Q. I did what you said. I told my partner the truth about lies I'd told him about my past. I thought I was doing the right thing, being respectful, honest and open. But all he can focus on is the lie part. I thought I was going to help make my relationship stronger, and now it's crumbling around me.

Why is it necessary to share details of my past, if I want to forget it? Tomorrow we're going to have it out, and I'll tell him all the gory details, but I really don't want to. Call it being private, call it manipulative, but I want to keep my past to myself. I'm pretty sure this discussion will lead to our breaking up, and I have no idea how to deal with that. I'm hyperventilating and tearing up just thinking about it. What should I do?

Tucson

A. You were being respectful, honest and open about a history of lying, which isn't quite the same thing as being respectful, honest and open. Some lies can be overcome, some can't. Besides, for reversing your lies to be the right thing, it has to be for honesty's sake, not just to buy you a pass.

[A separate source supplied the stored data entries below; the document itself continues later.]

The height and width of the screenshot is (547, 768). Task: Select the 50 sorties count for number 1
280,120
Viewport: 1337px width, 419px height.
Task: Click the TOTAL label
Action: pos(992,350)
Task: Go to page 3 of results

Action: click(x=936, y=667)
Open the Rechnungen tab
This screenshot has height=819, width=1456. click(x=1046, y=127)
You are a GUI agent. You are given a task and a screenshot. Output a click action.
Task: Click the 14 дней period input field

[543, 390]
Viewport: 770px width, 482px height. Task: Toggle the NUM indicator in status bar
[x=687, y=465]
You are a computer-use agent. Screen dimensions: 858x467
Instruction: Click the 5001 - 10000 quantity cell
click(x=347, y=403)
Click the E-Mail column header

Bonus for irony fans -- it's when you act entirely for another's benefit that you benefit most yourself. Tomorrow's discussion might not save the relationship, but it will save you from the weight of deceiving someone. You won't have to carry secrets around knowing if they ever get out, then your relationship is over.

In other words: You'll get a chance at having someone know you fully and love you anyway, vs. believing the only way to get someone's love is to carefully edit out all the ugly stuff and present the abridged version of you. It's a shot at true intimacy, life with your guard down -- instead of a roommate with his name on your checks.

If your past haunts or debilitates you, run it by a reputable therapist. But if you're just wincing at it like the rest of us, it might help just to know the longing for amnesia isn't even close to unique.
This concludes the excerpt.